General health factors Uncontrolled diabetes slows healing and raises infection risk. Bisphosphonate medications — used to treat osteoporosis — can affect how bone responds to surgery and are an important factor to disclose. Autoimmune conditions and immunosuppressive medications are also relevant. Smoking significantly impairs healing at every stage and is associated with higher implant failure rates; most providers will raise this directly.
Realistic expectations about timeline 3-on-6 is not a quick fix. From initial consultation to final restoration, most patients are looking at six to twelve months, sometimes longer if preparatory treatment is needed. Patients who need results quickly or who are not in a position to commit to the full process may be better suited to a different approach in the short term.

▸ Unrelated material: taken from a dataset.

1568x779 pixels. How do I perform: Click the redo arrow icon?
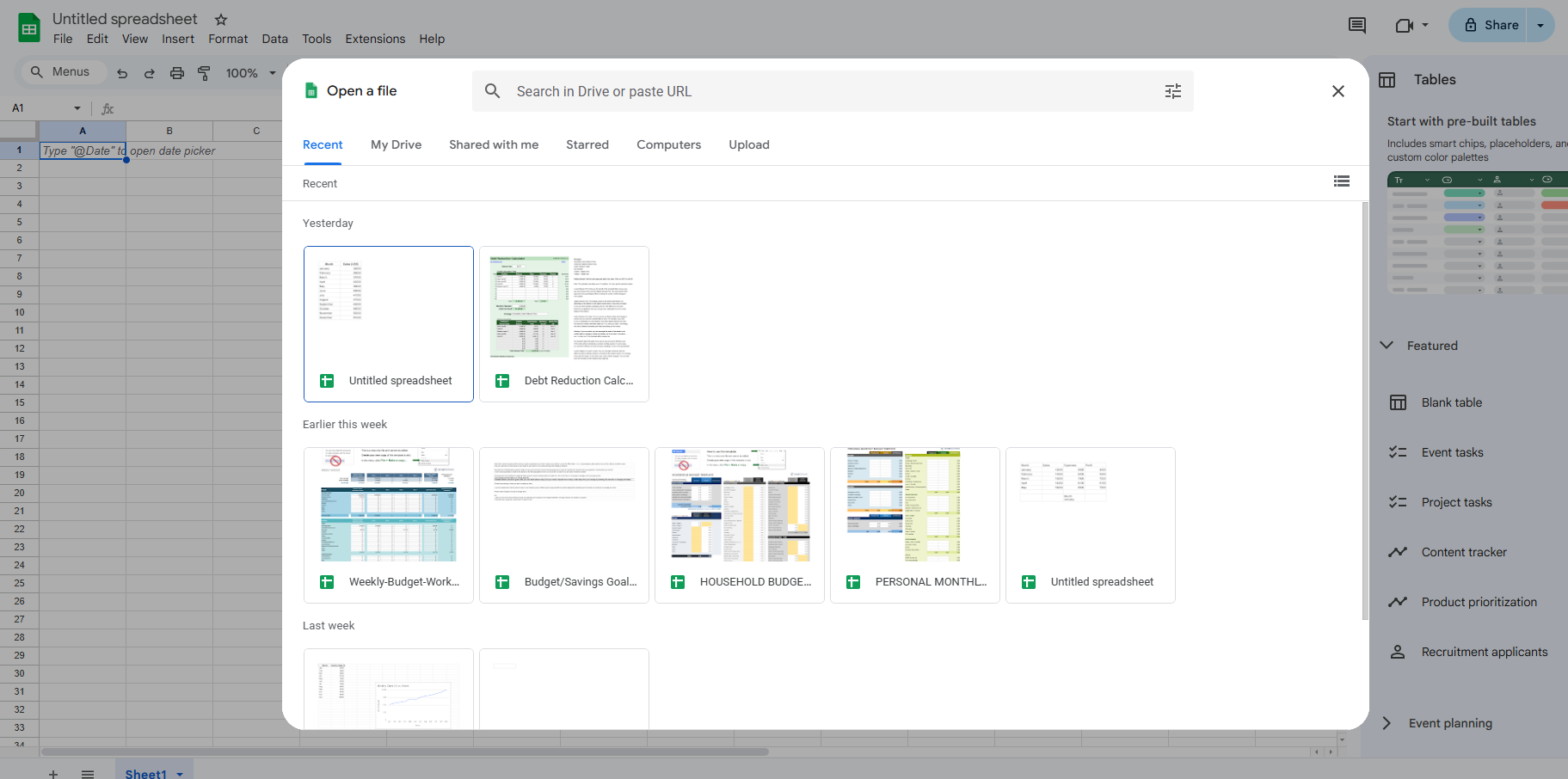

When placed in appropriate candidates and maintained well, implant-supported fixed restorations have an excellent long-term track record. The 3-on-6 design in particular — with its broader implant base and segmented bridgework — is considered biomechanically durable. Individual bridge sections can be repaired or replaced if needed without disturbing the implant posts themselves, which simplifies future maintenance.
Good oral hygiene, regular professional cleaning, and not smoking are the main factors within a patient’s control. With these in place, the restoration can be expected to last many years, and the implant posts themselves often last a lifetime.
If full-arch tooth replacement is something you’re exploring, a consultation with a periodontist or oral surgeon is the place to start. They’ll assess your bone volume, gum health, and medical history to determine which approach suits your situation — and whether 3-on-6 specifically is the right fit or whether a different configuration would serve you better.
The goal is always a restoration that’s stable, comfortable, and built to last. For many patients, 3-on-6 delivers exactly that.